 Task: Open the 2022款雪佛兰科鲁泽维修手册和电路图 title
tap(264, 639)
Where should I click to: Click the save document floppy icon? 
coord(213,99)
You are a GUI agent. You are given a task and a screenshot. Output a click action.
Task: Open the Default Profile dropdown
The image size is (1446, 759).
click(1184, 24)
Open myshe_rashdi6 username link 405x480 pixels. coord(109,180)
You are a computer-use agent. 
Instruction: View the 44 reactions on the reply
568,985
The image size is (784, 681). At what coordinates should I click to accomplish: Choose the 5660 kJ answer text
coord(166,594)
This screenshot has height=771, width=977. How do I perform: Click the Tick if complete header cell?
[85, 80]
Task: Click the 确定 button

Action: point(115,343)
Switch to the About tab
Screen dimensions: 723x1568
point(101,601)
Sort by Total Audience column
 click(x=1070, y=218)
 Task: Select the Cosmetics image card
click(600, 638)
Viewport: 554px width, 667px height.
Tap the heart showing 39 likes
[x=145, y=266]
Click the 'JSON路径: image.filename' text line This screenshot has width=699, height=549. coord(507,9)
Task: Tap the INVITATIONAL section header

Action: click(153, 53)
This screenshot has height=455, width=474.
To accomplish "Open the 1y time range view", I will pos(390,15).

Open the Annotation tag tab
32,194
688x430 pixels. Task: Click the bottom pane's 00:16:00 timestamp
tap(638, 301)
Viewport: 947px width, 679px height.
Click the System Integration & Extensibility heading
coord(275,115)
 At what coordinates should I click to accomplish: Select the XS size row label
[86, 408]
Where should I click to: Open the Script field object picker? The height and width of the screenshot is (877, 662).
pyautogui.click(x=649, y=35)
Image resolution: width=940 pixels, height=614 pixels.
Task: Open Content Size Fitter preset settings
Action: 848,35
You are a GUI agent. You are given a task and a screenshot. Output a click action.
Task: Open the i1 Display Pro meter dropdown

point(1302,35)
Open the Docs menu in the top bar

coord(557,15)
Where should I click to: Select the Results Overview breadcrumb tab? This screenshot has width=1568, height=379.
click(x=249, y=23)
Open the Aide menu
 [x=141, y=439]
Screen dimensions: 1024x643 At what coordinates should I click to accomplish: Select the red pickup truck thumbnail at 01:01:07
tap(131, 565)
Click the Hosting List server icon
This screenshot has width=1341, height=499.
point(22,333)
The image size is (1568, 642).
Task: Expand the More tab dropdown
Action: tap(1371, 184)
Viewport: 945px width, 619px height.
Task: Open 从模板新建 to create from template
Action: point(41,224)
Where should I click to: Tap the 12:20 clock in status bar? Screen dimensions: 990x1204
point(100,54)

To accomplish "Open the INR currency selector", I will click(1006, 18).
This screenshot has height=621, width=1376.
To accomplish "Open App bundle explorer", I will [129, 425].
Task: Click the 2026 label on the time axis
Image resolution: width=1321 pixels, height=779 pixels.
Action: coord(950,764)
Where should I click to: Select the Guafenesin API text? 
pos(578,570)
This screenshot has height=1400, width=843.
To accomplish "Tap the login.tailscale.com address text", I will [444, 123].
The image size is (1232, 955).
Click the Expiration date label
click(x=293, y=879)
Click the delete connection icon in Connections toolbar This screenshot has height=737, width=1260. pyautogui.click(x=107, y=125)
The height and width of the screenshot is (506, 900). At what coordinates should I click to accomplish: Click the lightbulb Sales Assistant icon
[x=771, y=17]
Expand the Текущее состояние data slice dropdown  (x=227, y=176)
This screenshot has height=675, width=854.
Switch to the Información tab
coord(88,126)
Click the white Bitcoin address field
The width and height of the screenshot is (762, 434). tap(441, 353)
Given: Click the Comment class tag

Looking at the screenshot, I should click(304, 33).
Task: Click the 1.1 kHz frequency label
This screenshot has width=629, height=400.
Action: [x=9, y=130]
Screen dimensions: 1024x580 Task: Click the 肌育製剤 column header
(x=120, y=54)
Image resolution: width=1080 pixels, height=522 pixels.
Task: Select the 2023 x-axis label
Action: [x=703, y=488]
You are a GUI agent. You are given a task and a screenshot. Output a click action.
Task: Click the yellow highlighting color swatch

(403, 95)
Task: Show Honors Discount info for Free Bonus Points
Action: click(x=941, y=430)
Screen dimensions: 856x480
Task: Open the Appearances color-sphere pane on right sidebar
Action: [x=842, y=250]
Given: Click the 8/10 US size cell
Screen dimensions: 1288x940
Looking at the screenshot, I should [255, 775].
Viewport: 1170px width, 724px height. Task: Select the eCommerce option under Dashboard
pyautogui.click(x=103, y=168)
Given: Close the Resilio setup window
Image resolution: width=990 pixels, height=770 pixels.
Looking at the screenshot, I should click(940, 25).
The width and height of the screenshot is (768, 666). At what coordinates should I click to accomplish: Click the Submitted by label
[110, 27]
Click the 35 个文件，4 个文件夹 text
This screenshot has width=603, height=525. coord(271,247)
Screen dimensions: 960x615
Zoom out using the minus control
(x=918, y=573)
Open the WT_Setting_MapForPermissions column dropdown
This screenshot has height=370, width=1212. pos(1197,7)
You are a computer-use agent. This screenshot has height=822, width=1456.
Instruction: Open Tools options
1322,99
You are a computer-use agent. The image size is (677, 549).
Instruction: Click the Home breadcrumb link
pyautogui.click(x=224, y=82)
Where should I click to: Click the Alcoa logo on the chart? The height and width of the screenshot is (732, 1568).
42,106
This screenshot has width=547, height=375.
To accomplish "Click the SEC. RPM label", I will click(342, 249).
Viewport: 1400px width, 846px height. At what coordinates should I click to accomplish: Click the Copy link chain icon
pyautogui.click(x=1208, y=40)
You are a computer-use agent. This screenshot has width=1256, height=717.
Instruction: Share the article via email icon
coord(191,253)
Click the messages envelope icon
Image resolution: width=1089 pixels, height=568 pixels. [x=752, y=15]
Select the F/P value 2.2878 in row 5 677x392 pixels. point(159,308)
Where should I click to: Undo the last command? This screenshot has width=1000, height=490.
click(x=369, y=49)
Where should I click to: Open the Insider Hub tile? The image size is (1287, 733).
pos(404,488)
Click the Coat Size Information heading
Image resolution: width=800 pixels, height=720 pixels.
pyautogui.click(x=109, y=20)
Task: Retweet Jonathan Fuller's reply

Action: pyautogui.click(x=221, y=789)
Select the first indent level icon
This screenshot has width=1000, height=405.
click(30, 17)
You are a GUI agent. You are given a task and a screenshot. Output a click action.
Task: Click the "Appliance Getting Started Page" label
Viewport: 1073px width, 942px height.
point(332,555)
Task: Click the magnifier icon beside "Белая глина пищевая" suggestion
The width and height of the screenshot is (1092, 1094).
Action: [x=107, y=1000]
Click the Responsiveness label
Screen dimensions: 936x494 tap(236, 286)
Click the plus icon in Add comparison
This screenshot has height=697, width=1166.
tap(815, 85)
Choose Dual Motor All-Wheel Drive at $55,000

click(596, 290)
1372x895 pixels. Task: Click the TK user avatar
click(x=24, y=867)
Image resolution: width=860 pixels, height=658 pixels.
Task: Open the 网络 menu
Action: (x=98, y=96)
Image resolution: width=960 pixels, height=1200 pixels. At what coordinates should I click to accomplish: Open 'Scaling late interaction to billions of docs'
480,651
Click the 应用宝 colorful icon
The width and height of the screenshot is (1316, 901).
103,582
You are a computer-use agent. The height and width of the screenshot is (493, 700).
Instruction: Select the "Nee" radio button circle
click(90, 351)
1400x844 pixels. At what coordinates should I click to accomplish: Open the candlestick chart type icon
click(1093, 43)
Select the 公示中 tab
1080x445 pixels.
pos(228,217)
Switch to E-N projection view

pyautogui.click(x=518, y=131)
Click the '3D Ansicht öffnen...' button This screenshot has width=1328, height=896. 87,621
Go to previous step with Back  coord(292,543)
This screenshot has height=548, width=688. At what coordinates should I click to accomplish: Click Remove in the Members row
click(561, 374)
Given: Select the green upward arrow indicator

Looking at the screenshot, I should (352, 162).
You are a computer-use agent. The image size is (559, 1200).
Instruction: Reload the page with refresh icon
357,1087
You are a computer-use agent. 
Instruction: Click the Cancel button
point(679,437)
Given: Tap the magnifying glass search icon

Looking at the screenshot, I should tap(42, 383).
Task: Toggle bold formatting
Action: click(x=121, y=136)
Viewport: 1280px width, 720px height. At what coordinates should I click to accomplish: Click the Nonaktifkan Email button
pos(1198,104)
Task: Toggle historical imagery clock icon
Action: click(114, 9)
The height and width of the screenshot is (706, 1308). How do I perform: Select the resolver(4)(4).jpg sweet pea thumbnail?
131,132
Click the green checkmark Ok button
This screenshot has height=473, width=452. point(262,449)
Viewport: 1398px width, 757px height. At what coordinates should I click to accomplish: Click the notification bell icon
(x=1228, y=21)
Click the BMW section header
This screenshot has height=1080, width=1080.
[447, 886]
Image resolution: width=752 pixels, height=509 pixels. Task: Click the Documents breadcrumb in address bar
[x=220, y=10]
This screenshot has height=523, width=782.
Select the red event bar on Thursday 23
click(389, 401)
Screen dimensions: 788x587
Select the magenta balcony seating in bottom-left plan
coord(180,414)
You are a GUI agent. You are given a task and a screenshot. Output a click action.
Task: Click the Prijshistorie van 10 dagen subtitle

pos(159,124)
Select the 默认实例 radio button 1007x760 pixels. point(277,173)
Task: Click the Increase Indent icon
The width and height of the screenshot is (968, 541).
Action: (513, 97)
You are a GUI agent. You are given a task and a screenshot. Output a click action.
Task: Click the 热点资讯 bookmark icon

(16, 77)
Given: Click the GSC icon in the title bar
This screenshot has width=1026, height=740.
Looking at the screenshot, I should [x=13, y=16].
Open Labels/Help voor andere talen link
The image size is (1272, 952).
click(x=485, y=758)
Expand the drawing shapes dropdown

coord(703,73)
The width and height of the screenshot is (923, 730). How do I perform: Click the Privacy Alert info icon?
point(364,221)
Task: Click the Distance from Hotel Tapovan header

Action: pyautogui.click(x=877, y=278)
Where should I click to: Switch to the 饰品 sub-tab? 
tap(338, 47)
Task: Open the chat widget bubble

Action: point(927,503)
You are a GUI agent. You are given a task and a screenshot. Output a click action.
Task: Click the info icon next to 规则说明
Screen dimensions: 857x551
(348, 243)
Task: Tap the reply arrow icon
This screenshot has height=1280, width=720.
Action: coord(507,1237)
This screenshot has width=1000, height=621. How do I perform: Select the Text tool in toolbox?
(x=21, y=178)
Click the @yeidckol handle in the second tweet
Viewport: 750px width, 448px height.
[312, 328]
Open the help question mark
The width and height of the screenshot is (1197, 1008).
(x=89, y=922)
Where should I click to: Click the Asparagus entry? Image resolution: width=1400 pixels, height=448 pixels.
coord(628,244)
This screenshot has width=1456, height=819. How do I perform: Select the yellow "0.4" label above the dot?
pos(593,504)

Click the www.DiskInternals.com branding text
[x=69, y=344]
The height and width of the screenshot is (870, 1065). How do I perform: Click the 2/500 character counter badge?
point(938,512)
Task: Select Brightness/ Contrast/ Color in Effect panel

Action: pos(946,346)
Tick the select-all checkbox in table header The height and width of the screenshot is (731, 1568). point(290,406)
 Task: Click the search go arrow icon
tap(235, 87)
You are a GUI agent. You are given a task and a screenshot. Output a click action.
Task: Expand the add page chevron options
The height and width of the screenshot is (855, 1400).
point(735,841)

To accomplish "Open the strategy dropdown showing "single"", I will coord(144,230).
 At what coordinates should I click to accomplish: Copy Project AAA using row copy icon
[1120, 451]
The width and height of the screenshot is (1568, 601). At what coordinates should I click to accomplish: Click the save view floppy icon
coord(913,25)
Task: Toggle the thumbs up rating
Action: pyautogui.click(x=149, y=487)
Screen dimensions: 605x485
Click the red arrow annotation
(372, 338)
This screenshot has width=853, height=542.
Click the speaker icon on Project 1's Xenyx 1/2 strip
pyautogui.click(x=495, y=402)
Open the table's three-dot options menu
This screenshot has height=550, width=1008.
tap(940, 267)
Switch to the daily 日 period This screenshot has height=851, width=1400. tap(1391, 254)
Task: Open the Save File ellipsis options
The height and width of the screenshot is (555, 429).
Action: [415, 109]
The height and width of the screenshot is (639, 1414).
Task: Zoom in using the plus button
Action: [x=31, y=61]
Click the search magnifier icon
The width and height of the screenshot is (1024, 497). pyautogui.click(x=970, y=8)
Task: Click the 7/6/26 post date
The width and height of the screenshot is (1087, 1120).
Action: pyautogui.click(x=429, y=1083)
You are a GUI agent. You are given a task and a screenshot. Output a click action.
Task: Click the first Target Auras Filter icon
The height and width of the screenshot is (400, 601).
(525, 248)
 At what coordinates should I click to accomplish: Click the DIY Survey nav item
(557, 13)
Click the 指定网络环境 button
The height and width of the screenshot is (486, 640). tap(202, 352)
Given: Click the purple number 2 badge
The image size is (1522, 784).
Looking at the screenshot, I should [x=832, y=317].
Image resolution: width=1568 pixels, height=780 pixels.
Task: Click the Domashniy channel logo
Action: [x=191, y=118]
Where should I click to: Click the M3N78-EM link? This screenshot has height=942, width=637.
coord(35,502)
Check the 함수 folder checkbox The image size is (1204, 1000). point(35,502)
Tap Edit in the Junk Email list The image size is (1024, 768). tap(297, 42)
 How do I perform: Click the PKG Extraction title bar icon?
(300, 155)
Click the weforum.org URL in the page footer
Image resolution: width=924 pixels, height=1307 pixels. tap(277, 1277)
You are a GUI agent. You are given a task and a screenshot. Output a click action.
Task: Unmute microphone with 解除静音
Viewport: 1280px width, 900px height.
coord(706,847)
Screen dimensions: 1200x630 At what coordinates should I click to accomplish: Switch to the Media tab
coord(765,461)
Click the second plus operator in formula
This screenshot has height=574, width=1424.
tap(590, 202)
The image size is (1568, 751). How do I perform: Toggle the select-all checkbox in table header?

- - -

*What is needed*
Word for word, restate the lines of the data above that fall between the line holding "Viewport: 1073px width, 942px height." and the line holding "You are a computer-use agent. The height", inclusive, and no other lines.

*Result of the exercise*
Viewport: 1073px width, 942px height.
point(332,555)
Task: Click the magnifier icon beside "Белая глина пищевая" suggestion
The width and height of the screenshot is (1092, 1094).
Action: [x=107, y=1000]
Click the Responsiveness label
Screen dimensions: 936x494 tap(236, 286)
Click the plus icon in Add comparison
This screenshot has height=697, width=1166.
tap(815, 85)
Choose Dual Motor All-Wheel Drive at $55,000

click(596, 290)
1372x895 pixels. Task: Click the TK user avatar
click(x=24, y=867)
Image resolution: width=860 pixels, height=658 pixels.
Task: Open the 网络 menu
Action: (x=98, y=96)
Image resolution: width=960 pixels, height=1200 pixels. At what coordinates should I click to accomplish: Open 'Scaling late interaction to billions of docs'
480,651
Click the 应用宝 colorful icon
The width and height of the screenshot is (1316, 901).
103,582
You are a computer-use agent. The height and width of the screenshot is (493, 700).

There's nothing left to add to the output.